As if getting toddlers into a good sleep routine wasn’t hard enough, the end of daylight-saving time can add an extra element to the challenge of getting them to bed each night. The following tips may help:
- Stay on schedule. That means getting your little one to wake, eat, play, nap and go to bed at the usual times according to what the clock says. Avoid the temptation to allow your child to stay up past his normal bedtime the first few days after the time change. He may be grumpy for a while, but the more you stick to your routines; the faster your toddler will adjust to a time change.
- Send sleep signals. As adults, we all have routines that we do prior to bed; brush our teeth, put on pajamas, read, etc. So it’s also important to have a consistent routine for your toddlers prior to them going to sleep as well. In addition to a bedtime routine, you should also have a mini nap routine (about 5 minutes) where you signal to your toddler that it’s almost nap time. This could be something as simple as closing the blinds, changing a diaper and reading a couple of stories.
- Keep him in the dark. An earlier sunrise may wake your little one up sooner than he would like. Use room-darkening shades, curtains or blinds to keep the sunshine out while he sleeps.

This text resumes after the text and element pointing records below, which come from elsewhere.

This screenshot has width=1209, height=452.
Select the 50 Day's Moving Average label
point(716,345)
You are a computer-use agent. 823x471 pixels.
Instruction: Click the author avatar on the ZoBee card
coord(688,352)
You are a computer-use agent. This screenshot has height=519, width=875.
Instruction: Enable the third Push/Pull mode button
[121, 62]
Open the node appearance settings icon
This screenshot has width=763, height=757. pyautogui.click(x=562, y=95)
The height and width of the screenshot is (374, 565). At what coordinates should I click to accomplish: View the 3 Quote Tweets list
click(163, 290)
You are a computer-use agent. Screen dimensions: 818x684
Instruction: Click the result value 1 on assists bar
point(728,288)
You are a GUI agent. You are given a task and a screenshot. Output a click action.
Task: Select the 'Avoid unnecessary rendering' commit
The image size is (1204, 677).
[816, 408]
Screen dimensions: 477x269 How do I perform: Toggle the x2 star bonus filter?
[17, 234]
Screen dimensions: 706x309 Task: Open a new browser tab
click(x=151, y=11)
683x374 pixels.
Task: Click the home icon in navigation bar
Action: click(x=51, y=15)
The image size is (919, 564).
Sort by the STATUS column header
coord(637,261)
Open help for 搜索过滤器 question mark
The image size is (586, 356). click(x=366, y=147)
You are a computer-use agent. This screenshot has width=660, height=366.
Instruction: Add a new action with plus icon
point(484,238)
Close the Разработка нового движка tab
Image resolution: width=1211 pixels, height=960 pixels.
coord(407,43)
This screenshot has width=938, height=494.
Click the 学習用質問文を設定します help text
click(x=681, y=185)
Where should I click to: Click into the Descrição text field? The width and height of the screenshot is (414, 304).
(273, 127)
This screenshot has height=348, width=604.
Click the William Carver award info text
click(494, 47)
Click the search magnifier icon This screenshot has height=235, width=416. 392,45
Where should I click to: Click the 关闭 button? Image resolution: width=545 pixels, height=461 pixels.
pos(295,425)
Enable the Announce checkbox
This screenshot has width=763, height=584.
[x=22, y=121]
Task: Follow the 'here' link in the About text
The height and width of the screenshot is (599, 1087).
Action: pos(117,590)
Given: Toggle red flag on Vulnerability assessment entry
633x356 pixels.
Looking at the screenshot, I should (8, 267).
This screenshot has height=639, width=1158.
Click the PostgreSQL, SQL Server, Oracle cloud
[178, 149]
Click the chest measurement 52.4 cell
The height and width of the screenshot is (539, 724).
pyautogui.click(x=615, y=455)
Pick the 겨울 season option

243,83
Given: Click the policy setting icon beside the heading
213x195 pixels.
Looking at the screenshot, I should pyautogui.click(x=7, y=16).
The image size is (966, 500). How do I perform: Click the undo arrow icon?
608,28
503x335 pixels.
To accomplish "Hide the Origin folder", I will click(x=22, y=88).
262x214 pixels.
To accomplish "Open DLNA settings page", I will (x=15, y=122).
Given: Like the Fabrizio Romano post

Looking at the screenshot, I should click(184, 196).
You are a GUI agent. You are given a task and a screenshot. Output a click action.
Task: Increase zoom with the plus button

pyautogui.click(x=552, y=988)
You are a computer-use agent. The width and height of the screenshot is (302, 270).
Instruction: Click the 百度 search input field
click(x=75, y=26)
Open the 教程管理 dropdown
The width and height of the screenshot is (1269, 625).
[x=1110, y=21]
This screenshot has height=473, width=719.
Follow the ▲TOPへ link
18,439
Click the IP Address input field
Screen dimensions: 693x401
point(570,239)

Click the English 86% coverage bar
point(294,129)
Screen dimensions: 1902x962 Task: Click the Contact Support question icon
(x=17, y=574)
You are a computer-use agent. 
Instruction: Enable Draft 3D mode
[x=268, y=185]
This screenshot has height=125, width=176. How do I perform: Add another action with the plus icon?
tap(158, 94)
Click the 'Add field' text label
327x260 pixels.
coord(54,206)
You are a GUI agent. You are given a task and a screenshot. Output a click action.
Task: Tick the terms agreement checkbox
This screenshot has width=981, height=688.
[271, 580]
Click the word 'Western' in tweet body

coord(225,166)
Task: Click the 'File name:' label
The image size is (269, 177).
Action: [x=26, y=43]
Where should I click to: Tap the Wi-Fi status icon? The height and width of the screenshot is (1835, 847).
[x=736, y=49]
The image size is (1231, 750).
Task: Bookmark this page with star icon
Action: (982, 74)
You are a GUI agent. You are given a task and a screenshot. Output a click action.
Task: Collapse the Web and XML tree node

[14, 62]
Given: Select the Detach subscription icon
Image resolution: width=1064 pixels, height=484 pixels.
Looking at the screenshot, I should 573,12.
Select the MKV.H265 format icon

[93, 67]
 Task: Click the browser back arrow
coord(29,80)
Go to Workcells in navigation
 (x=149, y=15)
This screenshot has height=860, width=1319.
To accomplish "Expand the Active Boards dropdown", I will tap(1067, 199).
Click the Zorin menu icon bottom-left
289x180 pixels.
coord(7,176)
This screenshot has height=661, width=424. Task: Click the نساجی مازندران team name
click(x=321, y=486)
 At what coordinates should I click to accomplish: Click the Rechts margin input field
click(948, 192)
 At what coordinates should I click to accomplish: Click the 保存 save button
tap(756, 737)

- Respond to early risers. If your child keeps waking early, try to get him to understand that it’s too early to start the day. Encourage him to go back to sleep or to stay in bed doing a quiet activity.
- See the light. Expose your child to plenty of light, especially in the morning, to help their internal clock adjust to the new time.
- Play and stay active during the day. Keep your toddler active during the day. He’ll burn energy and may fall asleep more easily at the new bedtime.
Quick fact: Toddlers between ages 1 and 3 generally require 12-14 hours of sleep a day, including nighttime sleep and naps.